I am evaluating Dremio for usecase.
Background on Usecase.
We have S3 bucket on which AWS Kinesis Firehose is dumping data.
Ingestion rate is almost 1GB per hour and around 450k records are getting ingested. Currently we have around 1TB data in S3 bucket and it takes around 3hours for creating reflection on that data. Final datasize we are looking for is 10TB
Current cluster configuration:
Coordinator Node - 4 cores X 16GB RAM - 2 Nodes (With HA)
Executor Nodes - 4 cores X 16GB RAM - 3 Nodes
I couldn’t find answers to following questions.
Can we see at which rate data is getting pulled/scanned for creating reflection?
Is there anyway to minimise reflection creation time.
Can minimise refresh interval be less than 1 hour?
4 Let’s say we create reflection on S3 bucket where data was around 100MB and in hour it goes to 10GB so how much time it will take to update reflection on current data? or is there any standard at which we can calculate time required to update reflection.

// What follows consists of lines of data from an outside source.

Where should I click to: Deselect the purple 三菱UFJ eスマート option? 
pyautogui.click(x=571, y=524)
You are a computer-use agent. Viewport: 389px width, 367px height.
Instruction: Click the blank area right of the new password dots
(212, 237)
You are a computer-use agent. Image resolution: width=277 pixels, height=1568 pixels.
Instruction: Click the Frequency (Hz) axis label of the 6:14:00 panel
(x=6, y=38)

Does reducing dimensions, measures and partitions will reduce reflection creation/updation time?
What cluster size you suggest for this size of data.
Any suggestion for optimization.
Also we are facing following error while creating reflection -
“Failed to spill to disk. Please check space availability”

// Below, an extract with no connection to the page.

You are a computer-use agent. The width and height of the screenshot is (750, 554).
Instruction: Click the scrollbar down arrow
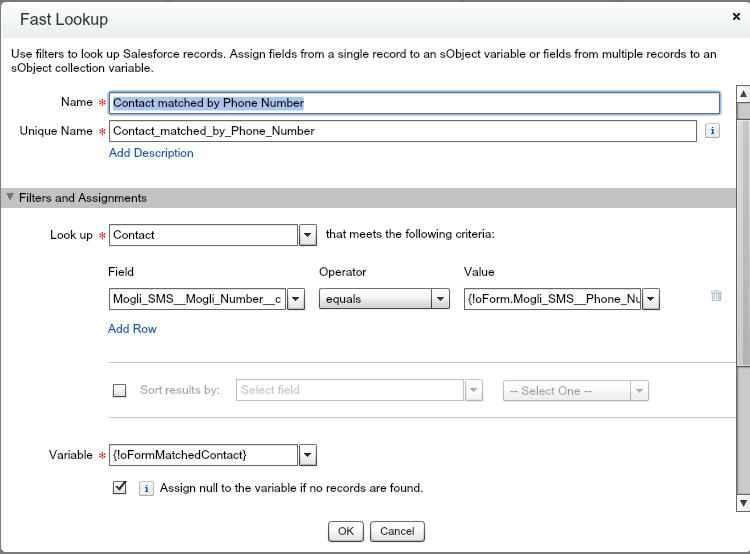click(x=743, y=503)
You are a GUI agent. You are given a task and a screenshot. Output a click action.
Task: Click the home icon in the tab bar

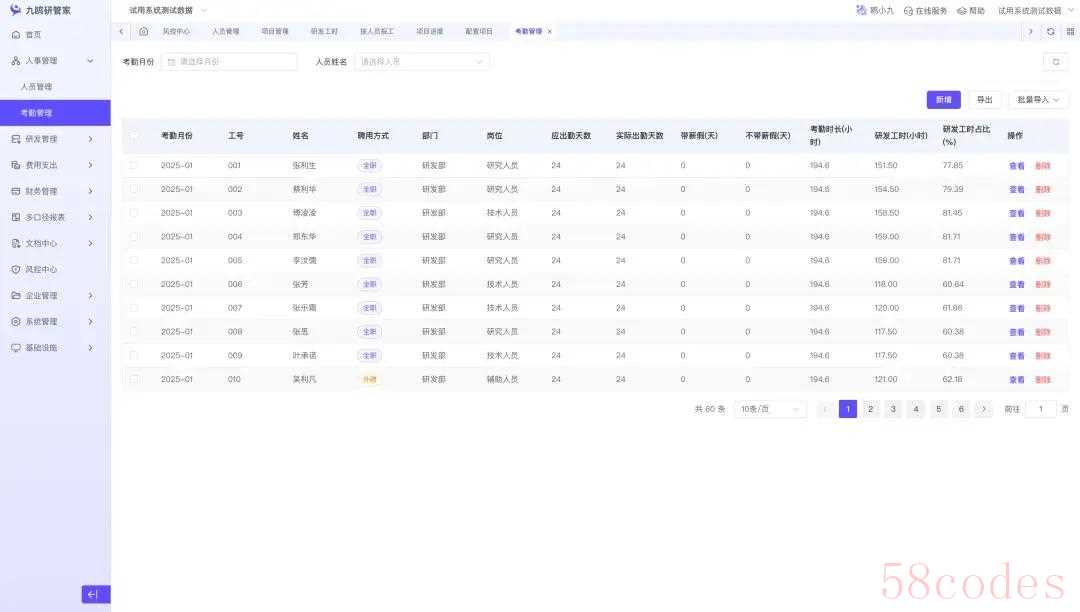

Can we see at which rate data is getting pulled/scanned for creating reflection?
You can go to Jobs, find the reflection creation job (need to include “Accelerator” filter), then click on “Profile”. In this modal, you can find the “SCAN” operator and see the metrics for it per thread. Here is an example for a query that scans text files:
Is there anyway to minimise reflection creation time.
A few factors here:
Underlying data source format/type. For example, creating reflections from CSV files will be a lot slower than creating reflections on Parquet files.

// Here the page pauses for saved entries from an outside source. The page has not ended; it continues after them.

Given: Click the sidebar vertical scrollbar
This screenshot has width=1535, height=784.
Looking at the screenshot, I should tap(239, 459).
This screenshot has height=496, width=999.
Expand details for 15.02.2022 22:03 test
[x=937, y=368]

Type and configuration of reflections. For example, aggregation reflections with a lot of high cardinality dimensions might take longer than dimensions with low cardinality. Another example is, when reflections are partitioned we’ll need to first sort the data, which might increase overall processing time.
Cluster resources compared to dataset size and reflection complexity.
Can minimize refresh interval be less than 1 hour?
This is not a recommended configuration. Curious, what type of reflections are you creating? How much of a lift are you getting compared to running without reflections? Is the underlying data append-only or mutating (upserts, deletes)?
Let’s say we create reflection on S3 bucket where data was around 100MB and in hour it goes to 10GB so how much time it will take to update reflection on current data? or is there any standard at which we can calculate time required to update reflection.
This is an quick test you’ll need to do for yourself within your cluster resources and reflection configurations.
Does reducing dimensions, measures and partitions will reduce reflection creation/updation time?
Yes, all these factors will affect reflection build times. I’d suspect dimensions and partitions to have more of an affect.
What cluster size you suggest for this size of data.
I’d recommend adding more memory and CPU first (double/triple both to start with), and comparing this with your current baseline. Our approach for this for POCs is incrementally increasing or decreasing resources based on desired query response SLAs, reflection build times, etc. This is a function of 1) dataset sizes 2) workload profiles 3) concurrency 4) resources = Target latency.
“Failed to spill to disk. Please check space availability”
Have you configured spill directories to have enough space (/var/lib/dremio/spill/) configured properly? Looks like the reflection you are trying to create first fails due to lack of enough cluster memory (aggregation looks to be large/high cardinality). In cases where aggregations run out of memory, we auto-retry query with streaming aggregation operator instead of hash aggregation which consumes less memory. This method needs to first sort the data. Looks like when we try to spill this sort operation we are running into issues.
A good starting point is this article from the documentation. You’ll need to determine if you are seeing large queries placed in the small query queue and vice versa. Than based on these queries, adjust the threshold as described in the docs. We have some features in the pipeline that should simplify some of this work.